Retyping the entire listing exactly is the task.
Start of Data for this task
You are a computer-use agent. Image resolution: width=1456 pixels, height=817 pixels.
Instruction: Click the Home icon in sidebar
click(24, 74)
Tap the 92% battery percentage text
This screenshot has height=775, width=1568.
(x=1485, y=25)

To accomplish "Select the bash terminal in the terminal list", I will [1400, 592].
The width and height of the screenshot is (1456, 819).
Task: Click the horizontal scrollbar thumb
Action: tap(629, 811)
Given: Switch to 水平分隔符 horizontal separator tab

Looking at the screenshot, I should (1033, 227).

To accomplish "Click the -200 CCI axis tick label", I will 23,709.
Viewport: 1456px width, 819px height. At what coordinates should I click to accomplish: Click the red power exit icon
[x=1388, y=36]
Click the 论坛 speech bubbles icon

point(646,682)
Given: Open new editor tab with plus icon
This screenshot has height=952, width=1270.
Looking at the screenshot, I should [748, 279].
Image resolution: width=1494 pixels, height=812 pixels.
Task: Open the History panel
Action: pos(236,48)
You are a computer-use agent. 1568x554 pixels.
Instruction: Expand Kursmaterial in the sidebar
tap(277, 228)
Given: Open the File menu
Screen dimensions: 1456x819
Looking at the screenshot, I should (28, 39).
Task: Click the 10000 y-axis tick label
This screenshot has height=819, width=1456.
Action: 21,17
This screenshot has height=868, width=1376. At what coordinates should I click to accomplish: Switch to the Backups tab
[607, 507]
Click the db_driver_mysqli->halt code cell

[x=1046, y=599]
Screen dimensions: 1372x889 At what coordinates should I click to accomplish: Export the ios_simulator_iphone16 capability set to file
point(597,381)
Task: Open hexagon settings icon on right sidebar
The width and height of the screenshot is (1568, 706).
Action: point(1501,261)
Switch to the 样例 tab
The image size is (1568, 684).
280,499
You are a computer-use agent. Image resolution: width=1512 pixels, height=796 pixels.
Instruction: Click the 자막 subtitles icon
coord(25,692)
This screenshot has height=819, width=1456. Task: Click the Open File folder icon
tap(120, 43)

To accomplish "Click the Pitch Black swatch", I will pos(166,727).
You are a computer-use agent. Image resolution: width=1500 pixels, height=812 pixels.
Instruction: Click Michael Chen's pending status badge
End of Data for this task
Solution below:
You are a computer-use agent. Image resolution: width=1456 pixels, height=817 pixels.
Instruction: Click the Home icon in sidebar
click(24, 74)
Tap the 92% battery percentage text
This screenshot has height=775, width=1568.
(x=1485, y=25)

To accomplish "Select the bash terminal in the terminal list", I will [1400, 592].
The width and height of the screenshot is (1456, 819).
Task: Click the horizontal scrollbar thumb
Action: tap(629, 811)
Given: Switch to 水平分隔符 horizontal separator tab

Looking at the screenshot, I should (1033, 227).

To accomplish "Click the -200 CCI axis tick label", I will 23,709.
Viewport: 1456px width, 819px height. At what coordinates should I click to accomplish: Click the red power exit icon
[x=1388, y=36]
Click the 论坛 speech bubbles icon

point(646,682)
Given: Open new editor tab with plus icon
This screenshot has height=952, width=1270.
Looking at the screenshot, I should [748, 279].
Image resolution: width=1494 pixels, height=812 pixels.
Task: Open the History panel
Action: pos(236,48)
You are a computer-use agent. 1568x554 pixels.
Instruction: Expand Kursmaterial in the sidebar
tap(277, 228)
Given: Open the File menu
Screen dimensions: 1456x819
Looking at the screenshot, I should (28, 39).
Task: Click the 10000 y-axis tick label
This screenshot has height=819, width=1456.
Action: 21,17
This screenshot has height=868, width=1376. At what coordinates should I click to accomplish: Switch to the Backups tab
[607, 507]
Click the db_driver_mysqli->halt code cell

[x=1046, y=599]
Screen dimensions: 1372x889 At what coordinates should I click to accomplish: Export the ios_simulator_iphone16 capability set to file
point(597,381)
Task: Open hexagon settings icon on right sidebar
The width and height of the screenshot is (1568, 706).
Action: point(1501,261)
Switch to the 样例 tab
The image size is (1568, 684).
280,499
You are a computer-use agent. Image resolution: width=1512 pixels, height=796 pixels.
Instruction: Click the 자막 subtitles icon
coord(25,692)
This screenshot has height=819, width=1456. Task: Click the Open File folder icon
tap(120, 43)

To accomplish "Click the Pitch Black swatch", I will pos(166,727).
You are a computer-use agent. Image resolution: width=1500 pixels, height=812 pixels.
Instruction: Click Michael Chen's pending status badge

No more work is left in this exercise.